* [Assigned task]:
Lines from the one with "Expand the plus button to add a table column" up to and including the one with "Where should I" are to be copied exactly from the records below, without their pictures.

Exercise inputs section start

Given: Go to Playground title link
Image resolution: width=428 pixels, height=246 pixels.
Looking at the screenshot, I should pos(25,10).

Exercise inputs section end
Exercise inputs section start

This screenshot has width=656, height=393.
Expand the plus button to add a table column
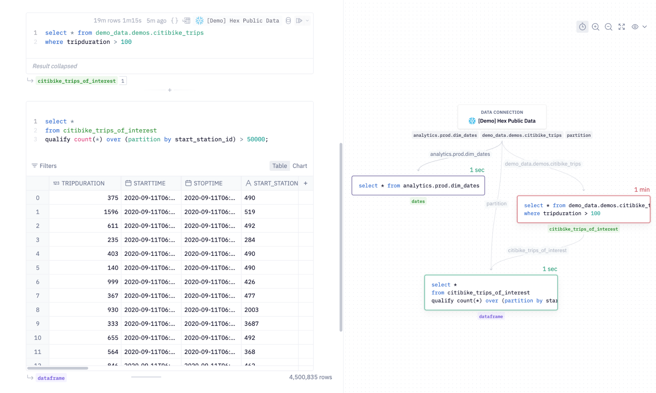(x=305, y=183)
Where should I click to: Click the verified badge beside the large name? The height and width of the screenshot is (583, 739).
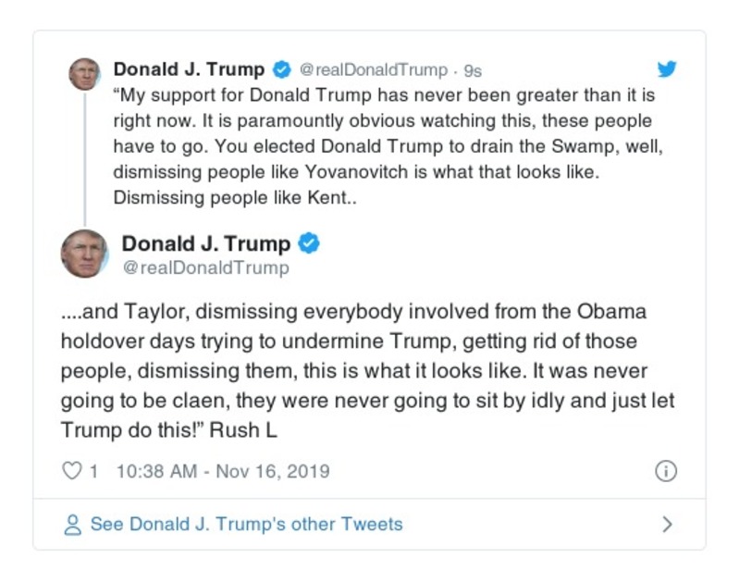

Exercise inputs section end

* [Task answer]:
Expand the plus button to add a table column
(x=305, y=183)
Where should I click to: Click the verified badge beside the large name? The height and width of the screenshot is (583, 739).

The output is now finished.